Either way, throwing money into universities without thinking carefully what we are trying to achieve is probably not the answer.


  • To solve a problem, folks first needs to agree what the problem is.
    The OECD survey is a poor problem definer. In its limited frame of reference, if the entire UK population tomorrow graduated summa cum laude from a university course in lavatory cleaning, the UK would instantly shoot to the top of the survey results, making us the best educated nation on earth.
    Which would clearly be a nonsense.
    This ‘problem’ is all about what HE is for. In the OECD measure, it’s all about getting as many people as possible to complete degrees from any kind of HE institution on any topic.
    If that’s a reliable guide to a nation’s prosperity, now or in the future, I’m Father Christmas.
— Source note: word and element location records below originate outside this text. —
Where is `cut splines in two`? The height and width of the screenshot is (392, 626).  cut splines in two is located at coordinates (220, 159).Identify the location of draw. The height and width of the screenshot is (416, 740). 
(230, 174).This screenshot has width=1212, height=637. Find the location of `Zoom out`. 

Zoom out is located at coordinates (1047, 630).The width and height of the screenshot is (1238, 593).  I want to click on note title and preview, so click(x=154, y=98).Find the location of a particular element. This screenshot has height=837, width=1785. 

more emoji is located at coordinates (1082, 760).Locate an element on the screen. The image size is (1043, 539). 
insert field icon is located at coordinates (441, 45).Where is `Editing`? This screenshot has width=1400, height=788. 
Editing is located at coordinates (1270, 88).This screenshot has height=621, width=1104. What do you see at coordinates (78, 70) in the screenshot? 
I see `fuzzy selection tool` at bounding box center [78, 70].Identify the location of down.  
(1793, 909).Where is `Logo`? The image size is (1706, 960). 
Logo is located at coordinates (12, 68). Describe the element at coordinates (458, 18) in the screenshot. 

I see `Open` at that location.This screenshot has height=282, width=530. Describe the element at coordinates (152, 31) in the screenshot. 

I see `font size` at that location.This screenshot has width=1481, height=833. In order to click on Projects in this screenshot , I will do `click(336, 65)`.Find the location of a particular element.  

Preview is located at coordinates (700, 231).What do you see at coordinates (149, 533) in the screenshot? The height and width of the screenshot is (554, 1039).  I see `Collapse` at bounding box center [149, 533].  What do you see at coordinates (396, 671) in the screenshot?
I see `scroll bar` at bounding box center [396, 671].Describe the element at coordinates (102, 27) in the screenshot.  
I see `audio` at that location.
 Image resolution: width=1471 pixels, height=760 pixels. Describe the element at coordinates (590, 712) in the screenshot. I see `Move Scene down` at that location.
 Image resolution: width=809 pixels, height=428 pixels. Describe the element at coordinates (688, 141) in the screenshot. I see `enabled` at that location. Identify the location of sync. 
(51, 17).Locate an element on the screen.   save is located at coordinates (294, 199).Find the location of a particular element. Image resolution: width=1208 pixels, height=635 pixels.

  • Dear Santa – please may I have a 2:1, so I can get a really good job…

  • Well, quite.
    I don’t know when it was that HE became all about ‘getting a good job’. Round about the time universities were first targeted by social engineers for ‘elitism’, I’m guessing. HE’s problems (and ours) date to when the HE/earning power nexus was formally identified as a phenomenon and a social evil.
    True, the rich and powerful always sent their offspring to university. But they didn’t do so in the 18th or 19th centuries to guarantee their kids ‘a good job’. They didn’t need to: a good living and/or a good income were guaranteed already.
    No, they sent them to university because it was socially unacceptable to be ill-educated. And because in those elitist, unfair and unequal times, it was regarded as a man’s (not a woman’s, obv, because they weren’t allowed) duty to educate himself and to spend at least a few years of his life being a professional, full-time learner.
    I’m delighted we dumped the sexism and nepotism and inequality. But we also dumped something valuable along the way: a love of education and learning for its own sake.